Speaking to Nazgol Ansarinia ahead of the opening of her current show, Lakes Drying, Tides Rising at Green Art Gallery in Dubai, we touch upon the relationship between the surface of Tehran and the currents beneath – the uneasy coexistence of old and new, of continuity and change – within her home city, a place that is now home again for her. Ansarinia, whose American-inflected English is by turns articulate, lyrical and precise, describes the difficulty of her decision to return to Iran in 2007, having left to study in London at the age of 17. “When you hold an Iranian passport, getting a visa is always a challenge,” she explains. “So, moving from the States back to Iran meant that I may get stuck or lose the opportunity of being in the States. But I was 23 and I had already lived abroad for seven years – I would say my adulthood had been shaped in the West.”

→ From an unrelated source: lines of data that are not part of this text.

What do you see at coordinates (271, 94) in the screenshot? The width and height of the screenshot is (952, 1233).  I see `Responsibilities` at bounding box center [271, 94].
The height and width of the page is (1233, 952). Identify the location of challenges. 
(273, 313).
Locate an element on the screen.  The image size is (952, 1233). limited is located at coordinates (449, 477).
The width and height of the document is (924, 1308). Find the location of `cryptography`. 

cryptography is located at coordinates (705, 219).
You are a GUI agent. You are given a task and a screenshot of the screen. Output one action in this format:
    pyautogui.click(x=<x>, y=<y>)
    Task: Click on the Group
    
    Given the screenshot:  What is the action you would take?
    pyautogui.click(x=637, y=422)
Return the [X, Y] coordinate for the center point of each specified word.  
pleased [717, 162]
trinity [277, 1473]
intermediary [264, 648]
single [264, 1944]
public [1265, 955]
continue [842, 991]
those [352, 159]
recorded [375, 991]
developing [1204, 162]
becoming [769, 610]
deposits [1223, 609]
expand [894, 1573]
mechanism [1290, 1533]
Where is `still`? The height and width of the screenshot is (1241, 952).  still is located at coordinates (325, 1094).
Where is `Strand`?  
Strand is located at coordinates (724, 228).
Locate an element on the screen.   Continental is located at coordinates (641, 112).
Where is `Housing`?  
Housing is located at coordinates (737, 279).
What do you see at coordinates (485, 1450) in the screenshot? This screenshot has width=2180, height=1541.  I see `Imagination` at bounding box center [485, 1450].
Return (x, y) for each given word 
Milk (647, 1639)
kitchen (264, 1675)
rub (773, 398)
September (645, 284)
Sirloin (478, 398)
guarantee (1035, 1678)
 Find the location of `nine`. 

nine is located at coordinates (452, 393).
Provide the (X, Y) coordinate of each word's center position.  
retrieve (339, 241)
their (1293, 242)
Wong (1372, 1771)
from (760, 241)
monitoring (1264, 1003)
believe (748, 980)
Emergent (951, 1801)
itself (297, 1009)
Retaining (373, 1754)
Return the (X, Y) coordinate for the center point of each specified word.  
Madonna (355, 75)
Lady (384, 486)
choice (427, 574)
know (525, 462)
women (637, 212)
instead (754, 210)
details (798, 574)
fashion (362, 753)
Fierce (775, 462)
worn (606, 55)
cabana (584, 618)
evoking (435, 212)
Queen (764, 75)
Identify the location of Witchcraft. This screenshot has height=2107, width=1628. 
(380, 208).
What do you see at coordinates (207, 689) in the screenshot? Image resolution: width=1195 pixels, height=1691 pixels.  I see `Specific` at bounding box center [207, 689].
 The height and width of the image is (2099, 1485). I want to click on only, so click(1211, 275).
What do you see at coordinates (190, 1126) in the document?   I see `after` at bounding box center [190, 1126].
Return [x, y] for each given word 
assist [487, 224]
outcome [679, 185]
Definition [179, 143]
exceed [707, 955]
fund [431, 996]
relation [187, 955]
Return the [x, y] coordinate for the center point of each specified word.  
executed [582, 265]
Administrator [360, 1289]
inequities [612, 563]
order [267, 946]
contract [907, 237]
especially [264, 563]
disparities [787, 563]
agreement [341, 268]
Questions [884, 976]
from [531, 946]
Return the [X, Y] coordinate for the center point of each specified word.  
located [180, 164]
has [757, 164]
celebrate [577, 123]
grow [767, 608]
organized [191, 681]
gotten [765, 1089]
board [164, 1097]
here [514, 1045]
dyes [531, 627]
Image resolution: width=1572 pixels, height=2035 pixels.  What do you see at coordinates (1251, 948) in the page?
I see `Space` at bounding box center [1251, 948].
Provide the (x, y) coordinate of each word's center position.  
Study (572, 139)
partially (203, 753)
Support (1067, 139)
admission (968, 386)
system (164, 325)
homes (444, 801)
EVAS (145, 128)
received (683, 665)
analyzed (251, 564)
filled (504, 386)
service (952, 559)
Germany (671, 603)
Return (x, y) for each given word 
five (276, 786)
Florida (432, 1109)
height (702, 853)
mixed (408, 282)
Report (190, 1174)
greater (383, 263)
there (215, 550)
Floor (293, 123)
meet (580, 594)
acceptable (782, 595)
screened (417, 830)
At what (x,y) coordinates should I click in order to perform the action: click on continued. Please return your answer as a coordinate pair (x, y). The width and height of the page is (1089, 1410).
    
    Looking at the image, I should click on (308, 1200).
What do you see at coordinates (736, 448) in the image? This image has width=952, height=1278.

Ansarinia moved back to Tehran after having trained initially in London and San Francisco and later moving to New York for work. Asked about the decision to return to Iran, she acknowledges that it was a big decision but also a necessary one. “I was very close to my grandparents, but they were getting older and I just couldn’t think of not seeing them for so many years, you never knew what was going to happen,” she says. “So that was a very strong, emotional reason for the move. But it was also a career choice. I didn’t want to work as a designer anymore. I wanted to do my own projects. And I was hearing quite a lot about the art scene in Iran. It was a time where Iranian artists had started to show abroad, so I thought it was an exciting place to move back to. If I had stayed in New York, I probably would have had to work full time and not been able to do the things that I was interested in.”
Once back in Iran, Ansarinia found life hard at first. “For the first couple of years I struggled to find my place again,” she admits. “But I don’t regret it. I don’t think I would be where I am now if I hadn’t moved back. It has brought me many inspirations and possibilities, as well as the space in which to grow.” Her bravery in returning was vindicated when, in 2009, two years after coming back, she won the prestigious Abraaj Group Art Prize for her work Rhyme and Reason, a handwoven carpet that played upon the traditional floral motifs of the Persian carpet as a way of presenting scenes of contemporary life in Iran. In the years since, her work has evolved to incorporate a series of thoughtful reflections upon the tensions between public and private worlds in Tehran, while the city is made and unmade around her.